Israel’s year of the undecided voter, Al-Monitor
Akiva Eldar writes, “Nine days before the elections, news editions found time to report that a pelican had been found meandering along a major highway. Not a word, however, was said about the final communique of the annual Arab League summit that wrapped up March 31 in Tunis with discussion of the Palestinian issue. Who cares that the Arab states reiterated support for their 2002 peace initiative with Israel? So what if the Arab League insists on once again offering Israel full diplomatic relations and peace based on the 1967 borders? More so, they are offering it despite the booby traps placed in their path by Netanyahu and his friend President Donald Trump: the relocation of the US Embassy from Tel Aviv to Jerusalem and US recognition of Israeli sovereignty over the Golan Heights.”

How to Make Trump’s Israeli-Palestinian Peace Plan Work, New York Times
Michael Singh writes, “After two years of playing coy, the Trump administration is reportedly finally ready to unveil its plan for Israeli-Palestinian peace. The plan’s details remain confidential, but if it is anything like President Trump’s moves so far on the Israeli-Palestinian issue, it will be bold. Some of those steps have worked out far better than the president’s critics anticipated. Moving the United States’ embassy from Tel Aviv to Jerusalem, for example, failed to elicit the protests in the wider Arab world many predicted, even as Israelis celebrated it as correcting a historical injustice. Another of the administration’s bold strokes has been to all but eliminate the United States’ once-considerable aid to Palestinians.
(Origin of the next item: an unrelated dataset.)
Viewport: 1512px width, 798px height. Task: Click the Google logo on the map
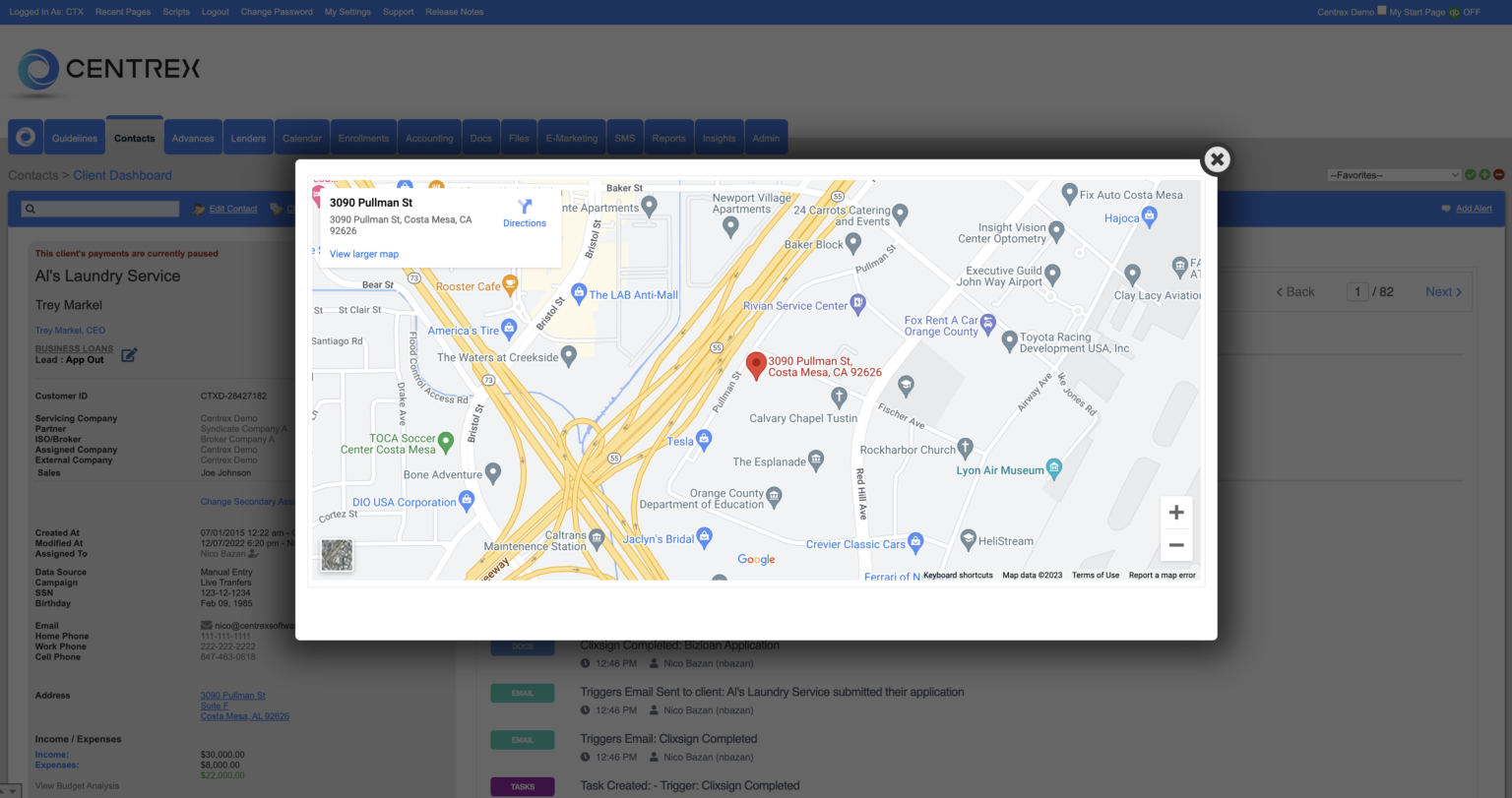[755, 559]
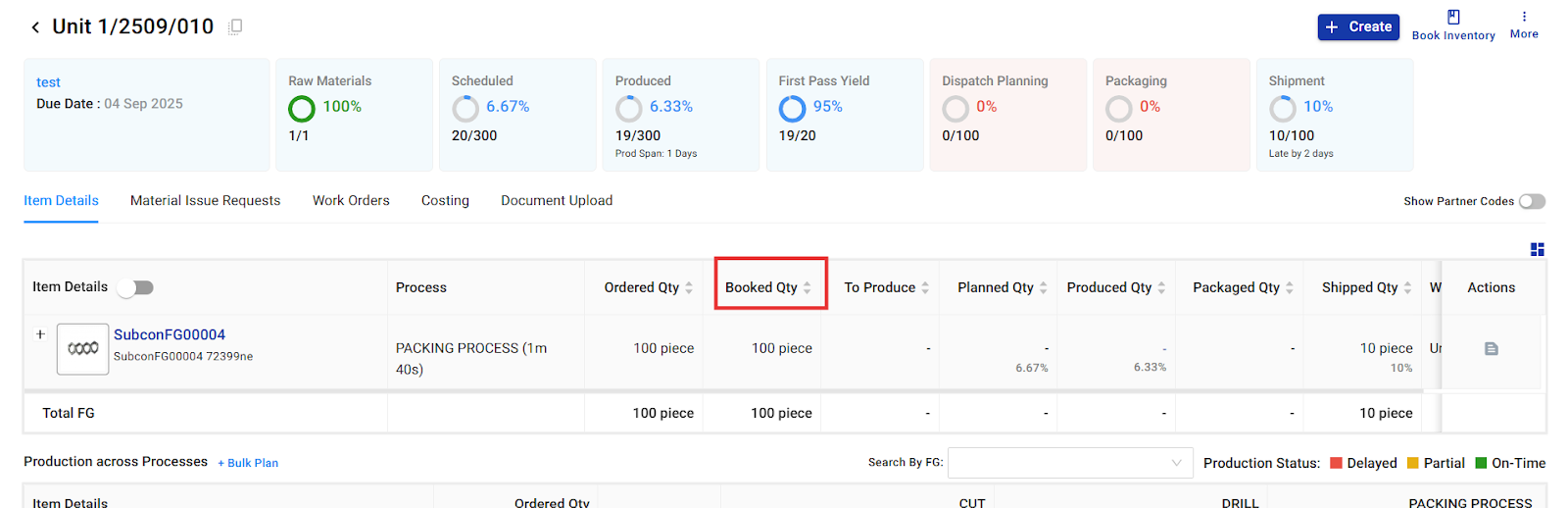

And while that has attracted far less attention than the embassy move, it is likely to prove more consequential for American and Israeli interests, and for the president’s hoped-for deal — and not for the better.”

Win or lose, Netanyahu has already cemented his legacy, 972 Mag
Edo Konrad writes, “In his 10 years in power, Netanyahu has engaged in race-baiting against his own citizens, declared the occupation a permanent feature of Israeli reality, and shifted both the national and international conversation on Palestine. It is time to acknowledge that these are no mere trends — but his very legacy.”